If you take the time to verify experimental controls, reagents, equipment, and environmental parameters you will strengthen the repeatability and reproducibility of your data.
Here are some suggestions to ensure you are doing everything in your power to obtain reproducible and reliable data.
- Pay Attention to Controls
As cumbersome as it may be, take the time to plan the details of your experiment. In particular, you should pay attention to the development or plan of appropriate experimental controls. Without the complete set of controls in place, your data will be uninterpretable, and you will need to run your experiment again.
- Simplify When at All Possible
Large experiments promise to deliver a lot of data, which is exciting. They can also induce stress, consume all your time, and lead to unfortunate mistakes because of their intricate construction. To avoid these possible issues, refine your experiment so that you can handle it comfortably—without stress. If possible, design it to yield data in an easily interpretable format.
- Check Your Equipment
Ensure that the laboratory equipment is in working order. This is especially true for a shared piece of equipment. Ideally, you would check and validate the instrument during the experimental design phase to ensure reliability. Following maintenance and calibration, run a pilot experiment with control samples to verify that the machine works properly under experimental conditions.
- Detailed Protocols
Having a detailed written protocol will help you to maintain consistency and replicate your own results, but it also allows others in your lab to use the same experimental setup with confidence. To ensure that your written instructions are detailed enough, check its inter-observer reliability. You can do this by asking a labmate to perform the protocol and note down anything that they feel is unclear.

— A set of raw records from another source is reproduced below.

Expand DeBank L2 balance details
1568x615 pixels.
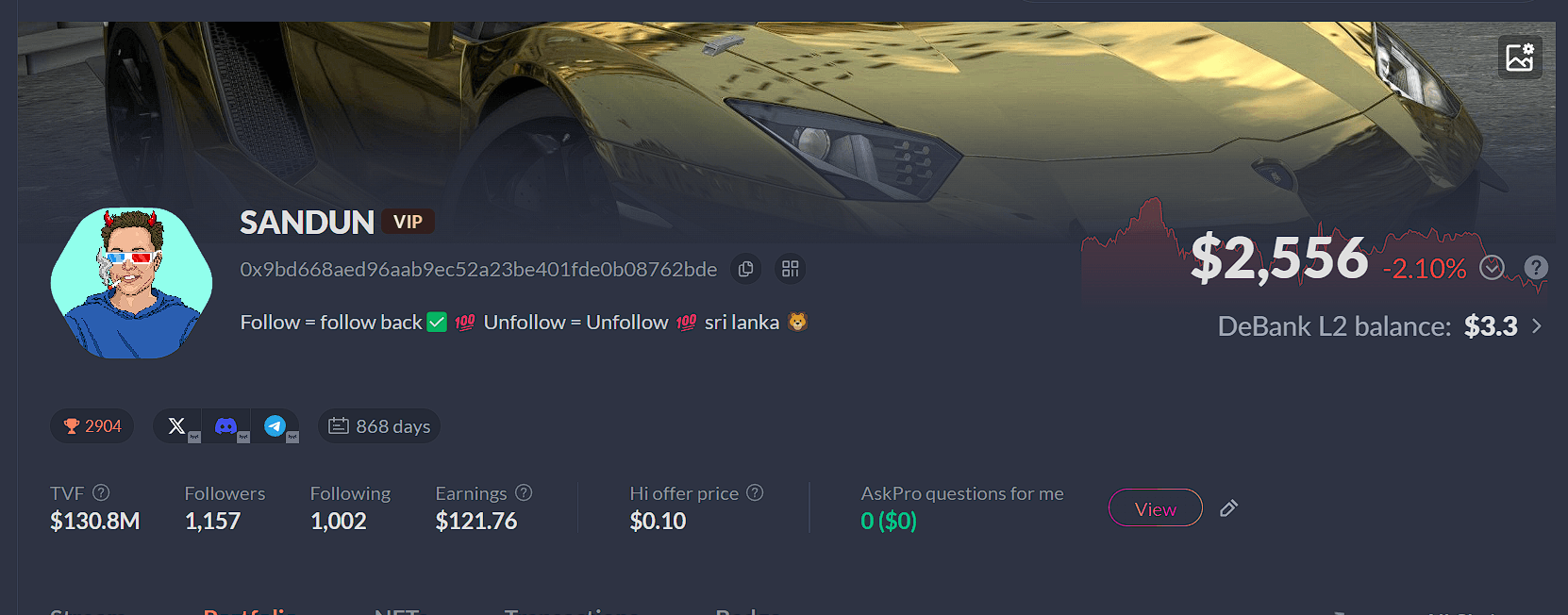coord(1537,326)
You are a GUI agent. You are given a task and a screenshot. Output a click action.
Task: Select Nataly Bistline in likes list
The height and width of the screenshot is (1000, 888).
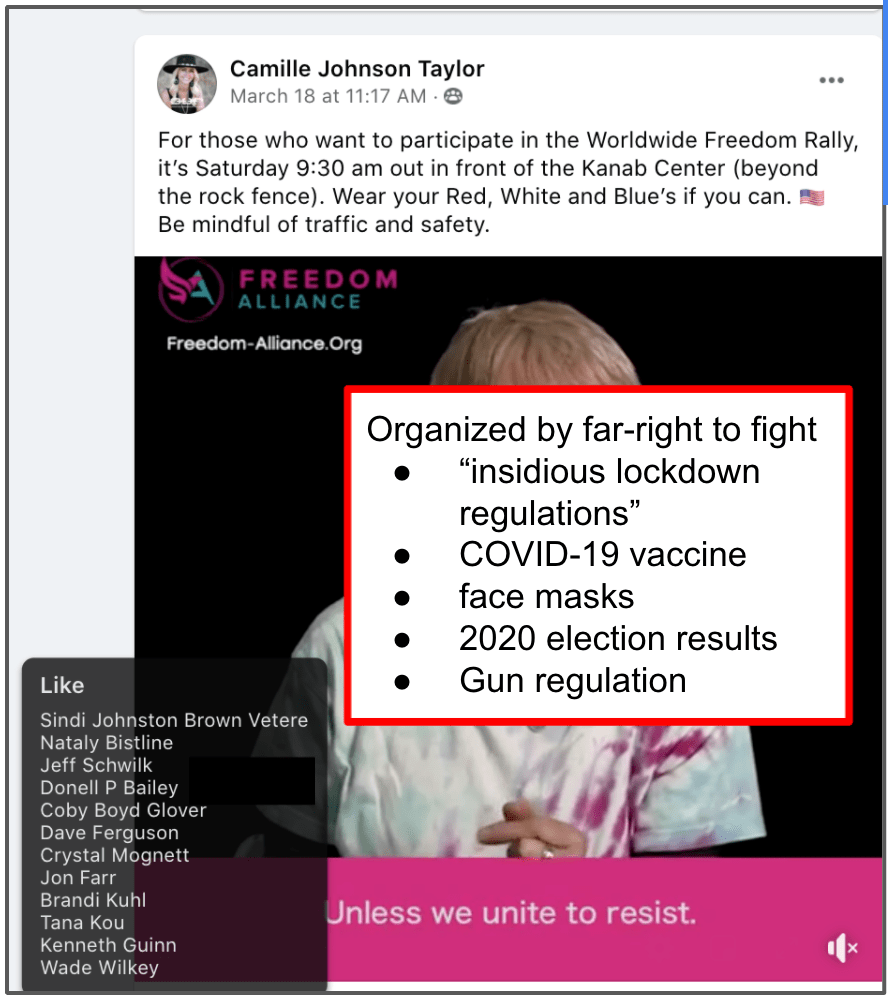tap(107, 743)
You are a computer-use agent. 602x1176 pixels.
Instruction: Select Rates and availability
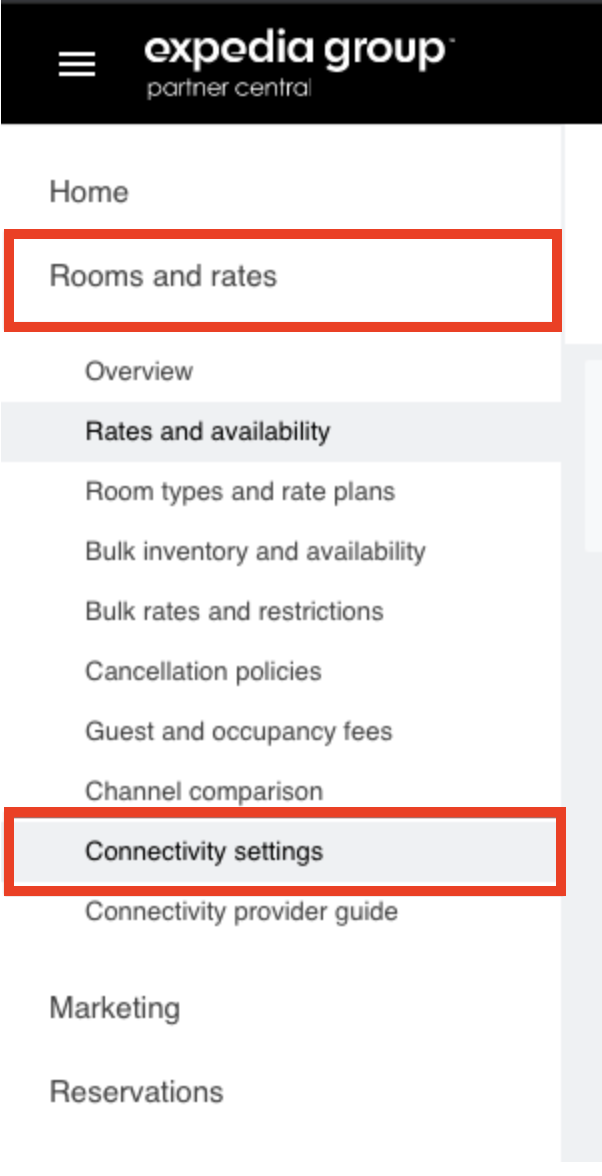[207, 432]
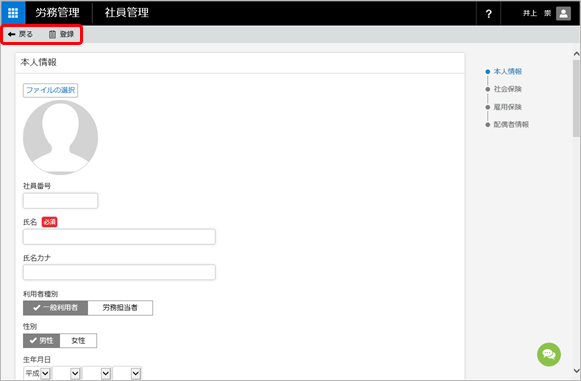
Task: Expand the birth year dropdown
Action: 66,373
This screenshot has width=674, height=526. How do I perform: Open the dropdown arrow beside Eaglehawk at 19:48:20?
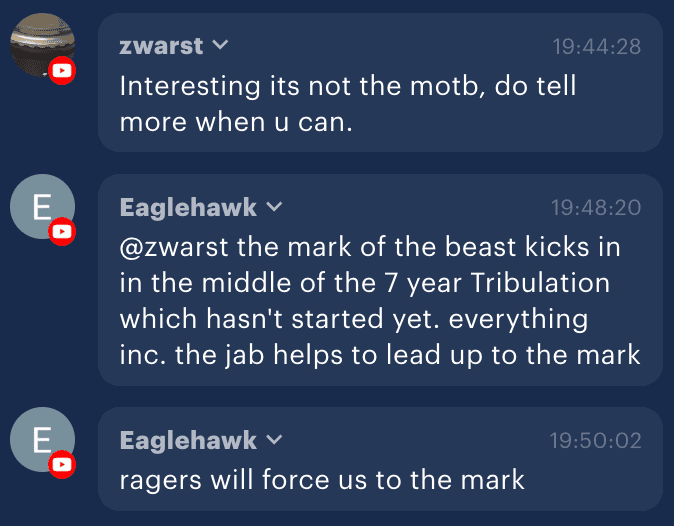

Despite tightly regulated quality control measures during the production of reagents and consumables, slight variations occur from time to time that can have profound effects on downstream results. Therefore, you must be consistent with your chosen reagents. That is, you should order the same reagents from the same suppliers every time.
This will require you to monitor the amount of reagent remaining so that you can order more before it runs out. Keep a close eye on lot numbers when ordering and document changes in lot numbers as they occur. While documentation of lot numbers may not be necessary for common items, such as PBS or distilled water, including this information in your records can be useful for developing good habits and on the off chance that your experiment is the basis of a clinical trial.
Changing reagent lots in the middle of a long-term experiment is sometimes unavoidable. When this happens, you should test the new reagent (from the new lot) for efficacy. This step may cost you time and may seem excessive, but accounting for possible differences between lots is essential to avoid or at least minimize future troubleshooting.
Items such as flasks, serological pipets, and pipette tips may seem innocuous, but variability between lots can lead to suboptimal culture environments or incorrect pipetting volumes. For example, with pipette tips, using low retention tips is advisable. These tips dispense the entire sample easily, without collecting inside the tip. Moreover, tips that improve sample uniformity and CV (coefficient of variation) values, such as those available at Biotix, diminish inconsistencies with volume. Therefore, low retention tips increase the precision and robustness of your data.
- Environmental Parameters
Environmental parameters to consider include the pH of buffers and reagents and the incubation temperature(s) required during experimental steps. Assuming the pH of a reagent based on the label can be tempting (especially if you have purchased it directly from a company), but it is ultimately your responsibility to verify this before use. Similarly, if a step in an experiment calls for incubation at room temperature, ensure that your lab is not too hot or too cold because of seasonal adjustments in your building’s thermostat. To be on the safe side, carry out room temperature incubations in an incubator set to 25 °C.
More Reproducibility, Less Troubleshooting!
While the above tips and suggestions should help you to achieve reproducibility and avoid troubleshooting, you will probably find yourself with a set of completely unreliable data at some point or another. This is frustrating, but it may help to bear in mind that reproducibility can be influenced by factors completely beyond your control e.g., unforeseen changes in building temperature, or factors that may seem insignificant e.g., the choice of pipette tips.
If you find yourself in this situation, think outside the box, because paying attention to the least obvious sources of error, such as pipette tips, might help. Importantly, by following our tips, the list of what could have gone wrong will be significantly reduced, saving you time and money in the long run.